The Fortress World scenario came up in Bert de Vries’ presentation at the Balaton meeting today. It’s a dystopian global future in which the rich retreat into safe havens (a macro version of gated communities) while the rest of the world degenerates into some combination of feudal subsistence, resource extraction and chaos.
On dark days, looks increasingly to me like this is already playing out in the US with the disappearance of the middle class.
The drivers of rising inequity in the US seem fairly simple. With globalization, capital has become mobile while labor remains tied to geography. So, capital investment flees high wage countries (US) and jobs follow. Asset income goes up, because capital is leveraged by cheaper labor and has good bargaining power among hungry host countries. There’s downward pressure on rich world wages, because with less capital per capita employed, the marginal productivity of labor is lower.

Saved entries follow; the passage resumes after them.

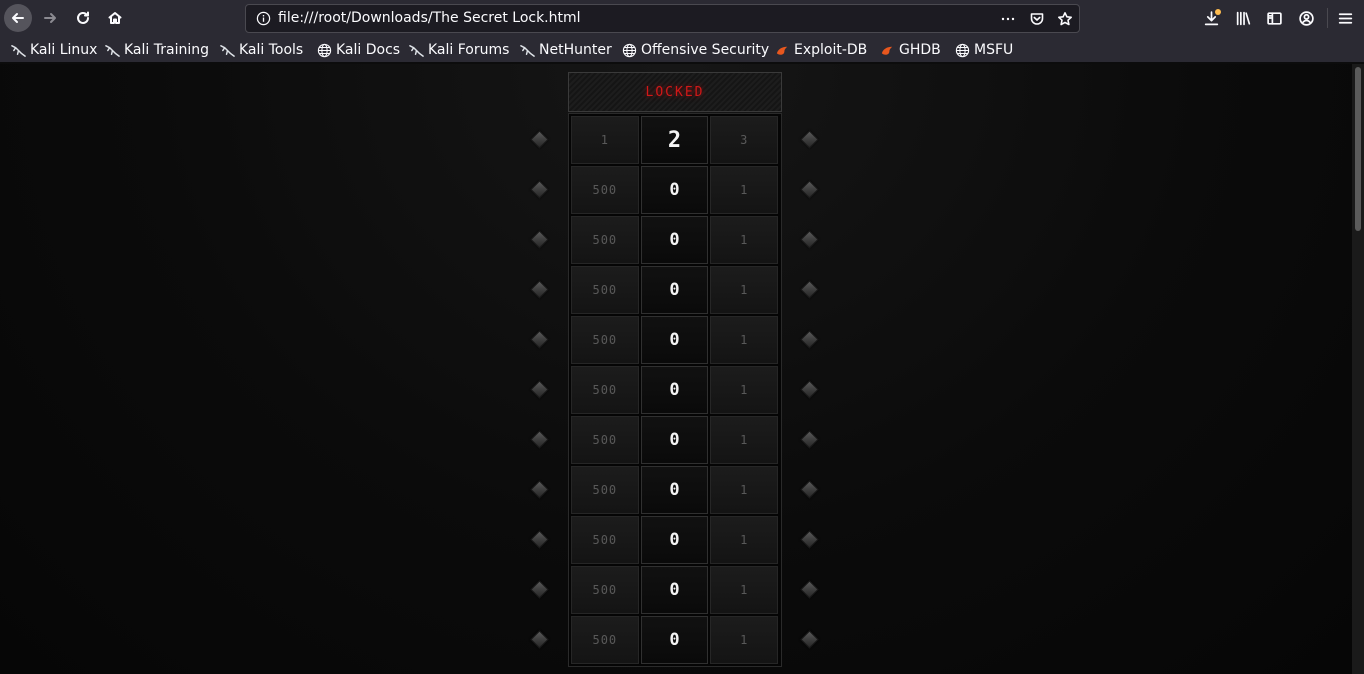  What do you see at coordinates (264, 18) in the screenshot?
I see `info-icon` at bounding box center [264, 18].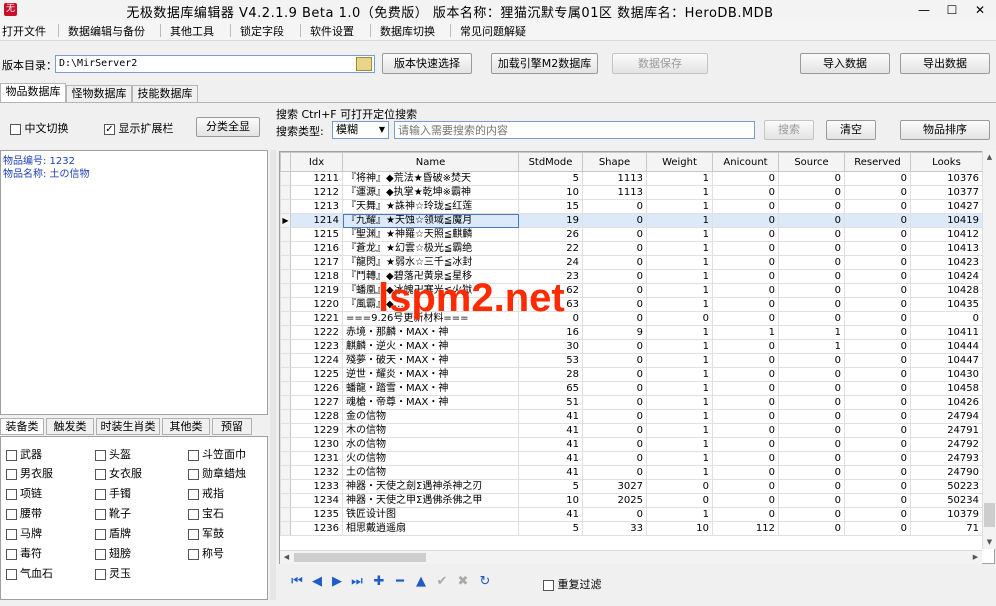  Describe the element at coordinates (550, 332) in the screenshot. I see `table-cell: 16` at that location.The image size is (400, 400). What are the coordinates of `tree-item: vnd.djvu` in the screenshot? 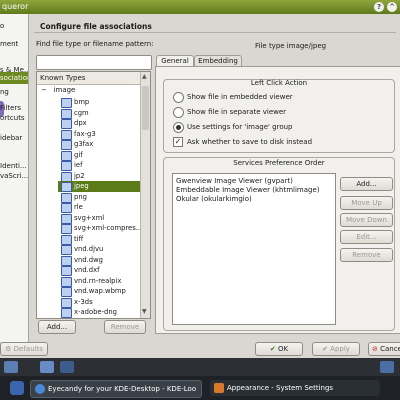 It's located at (100, 250).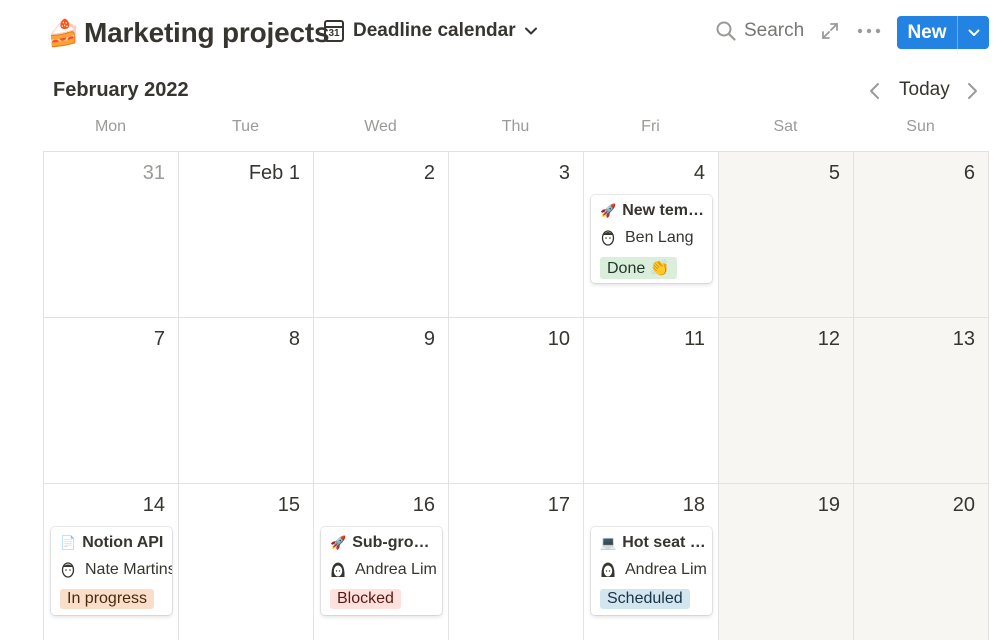 The width and height of the screenshot is (1005, 640). Describe the element at coordinates (112, 235) in the screenshot. I see `day-cell: 31` at that location.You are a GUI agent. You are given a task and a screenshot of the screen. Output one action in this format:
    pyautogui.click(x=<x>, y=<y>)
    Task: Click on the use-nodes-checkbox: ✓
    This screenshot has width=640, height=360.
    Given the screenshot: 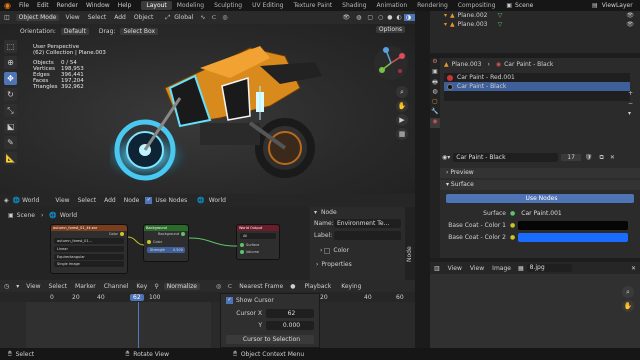 What is the action you would take?
    pyautogui.click(x=149, y=200)
    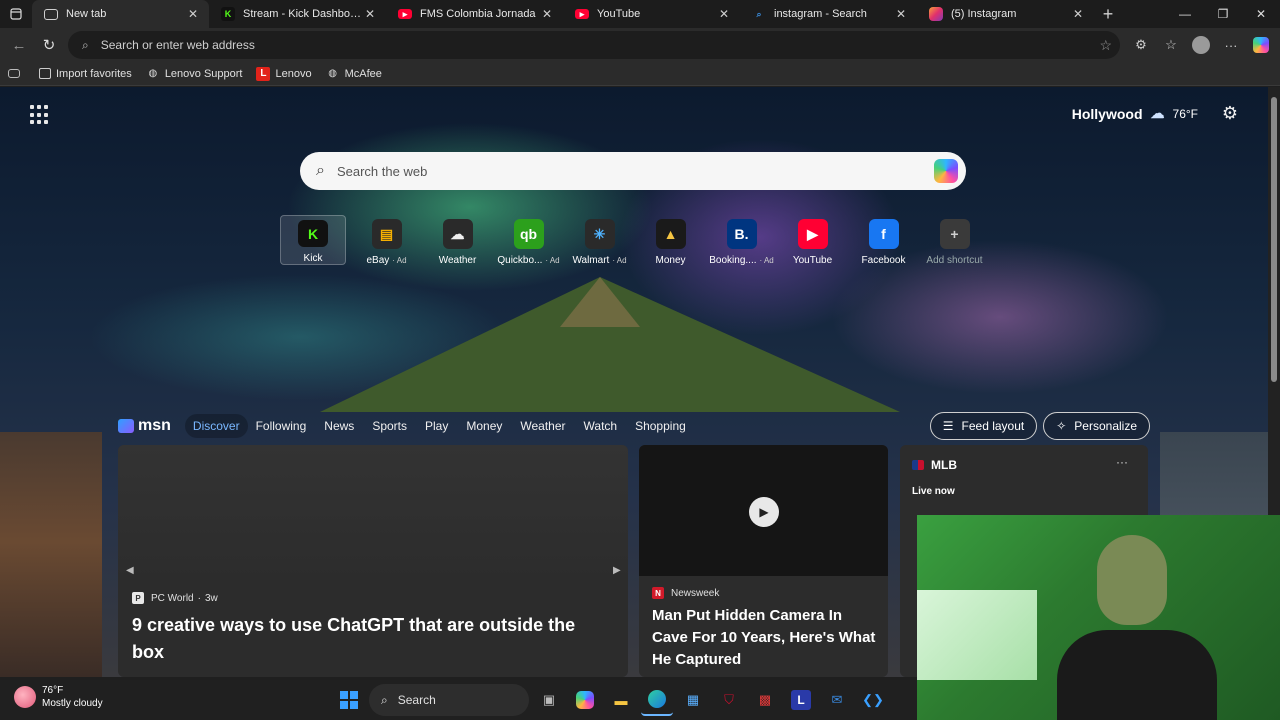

It’s not all bad for the rich world working class, because cheaper goods (WalMart) offset wage losses to some degree. If asset and wage income were uniformly distributed, there might even be a net benefit.
However, asset income and wages aren’t uniformly distributed, so income disparity goes up. Pre-globalization, this wasn’t so noticeable, because there was an implicit deal, in which wage earners knew that, even if they didn’t own all the capital in their country, at least they’d be the beneficiaries of it in some sense through employment and trickle down. Free trade and mobile capital turns the deal into a divorce, which puts a sharp point on questions of property rights allocations that were never quite fair, and sows the seeds of future discontent among the losers.
So far, everyone appears to be committed to pursuing this thread to its logical conclusion. Probably most are unwitting participants; workers are as enthusiastic about offshoring of capital in their pension funds as are the captains of industry.
However, it seems to me that there are several corrosive effects. The asset-owning rich appear convinced that their windfall has arrived because they’re smart, that the misfortunes of the masses are due to laziness. Their incentive to invest in services like education for labor they don’t need is no longer palpable. Uneducated masses are easier to manipulate anyway. Meanwhile the masses are desperate (if misguided) to lower tax burdens in order to compete with offshore labor.
The ultimate effect seems likely to hollow out the human capital of the rich world, leaving only tycoons and serfs, with perhaps a few protected sectors of the economy (pilots for tycoons’ jets). But is that a plausible end-state for this game?
If I were an American tycoon endowed with a little enlightened self interest, I’d be worried about several ways things could go wrong:
- Increasing income disparity and loss of human capital cause a loss of civility at home, requiring wealthy enclaves to become desperate armed camps.
- Political turbulence abroad leads to loss of control of all that capital that went overseas.
- The global economy reaches such a vast physical scale that no amount of personal wealth provides adequate insulation against its side effects.
These outcomes could be triggered or amplified by financial or ecological stress. Even if you don’t care about equity or social justice per se, these possibilities seem like a great reason to invest in human and social capital at home and abroad.